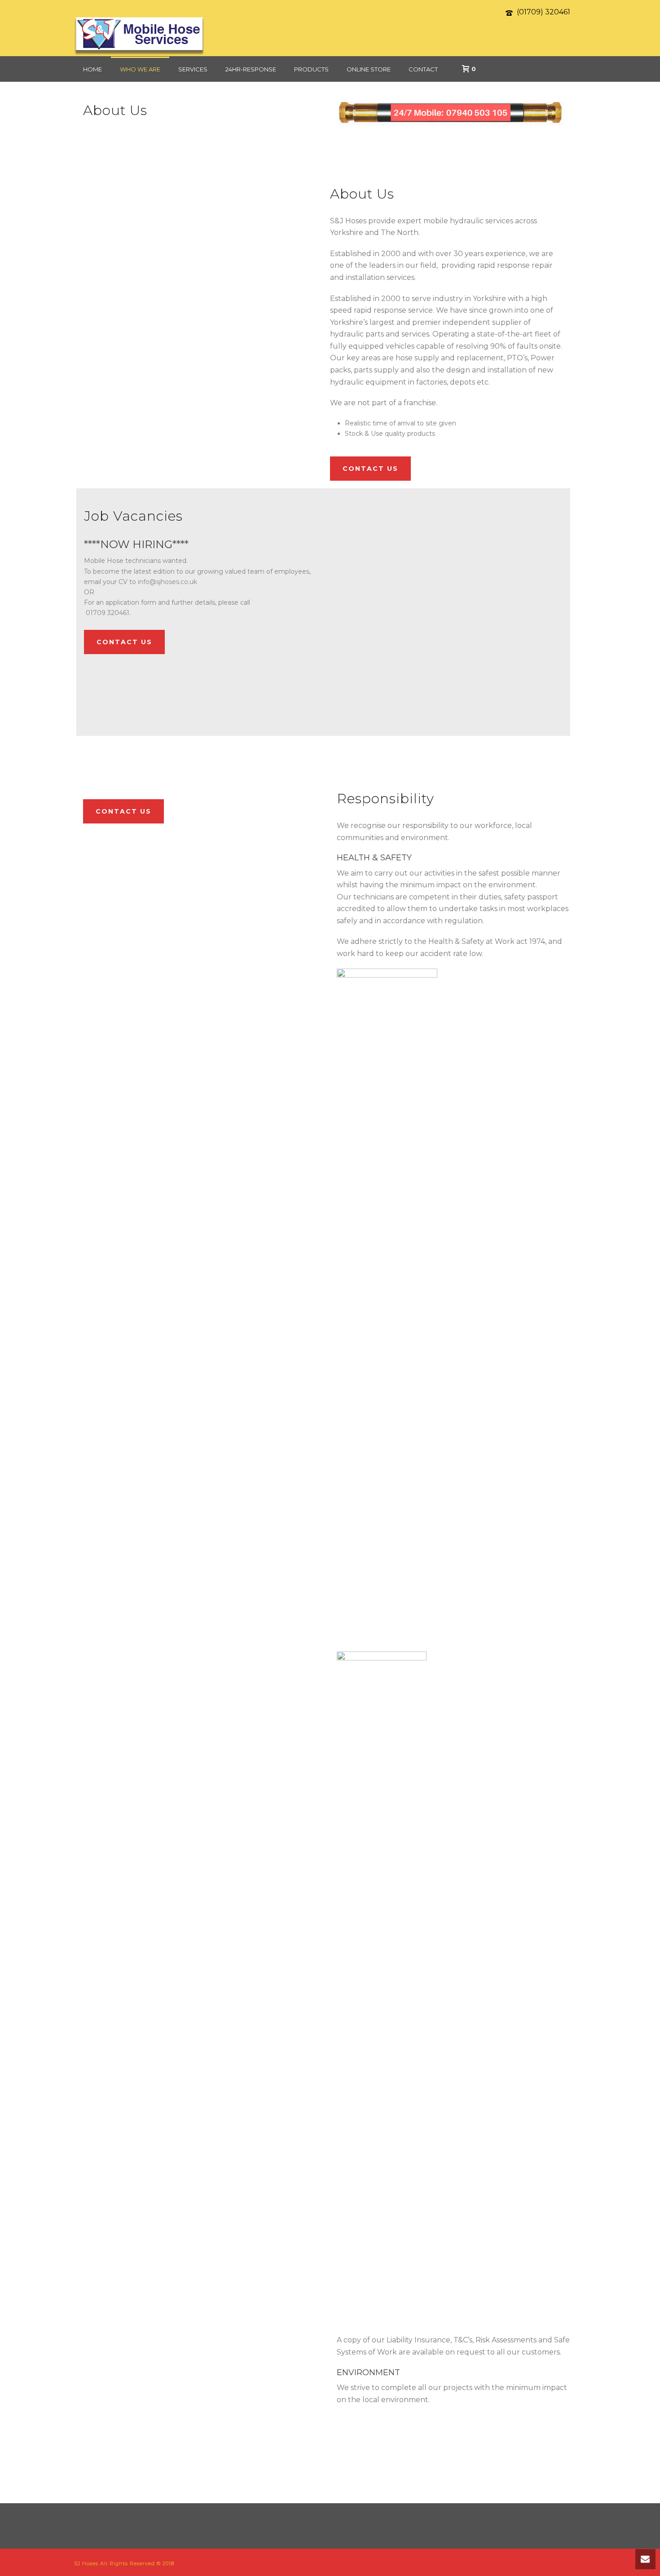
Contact (423, 69)
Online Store (369, 69)
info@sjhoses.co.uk (167, 582)
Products (311, 69)
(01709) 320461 (543, 12)
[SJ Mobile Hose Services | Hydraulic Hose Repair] (139, 36)
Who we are (140, 69)
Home (92, 69)
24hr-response (250, 69)
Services (192, 69)
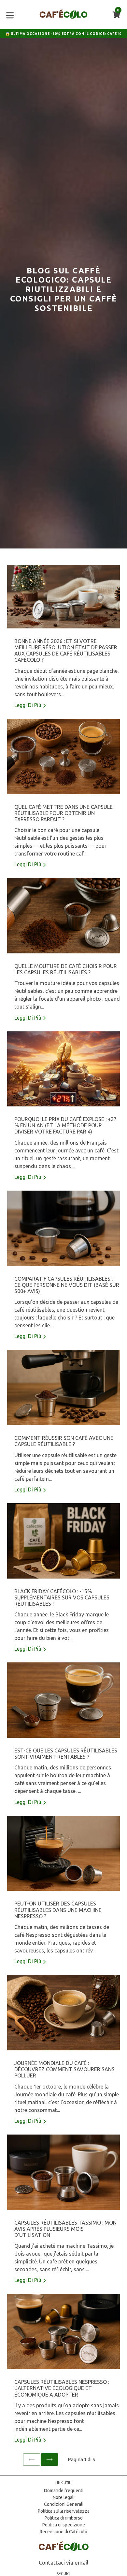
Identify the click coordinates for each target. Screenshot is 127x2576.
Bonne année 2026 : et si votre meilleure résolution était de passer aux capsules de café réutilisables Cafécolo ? (65, 650)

* **Activity**
Using the listing, filter for "Services" and return the matching lines.

* **Solution**
[SJ Mobile Hose Services | Hydraulic Hose Repair] (139, 36)
Services (192, 69)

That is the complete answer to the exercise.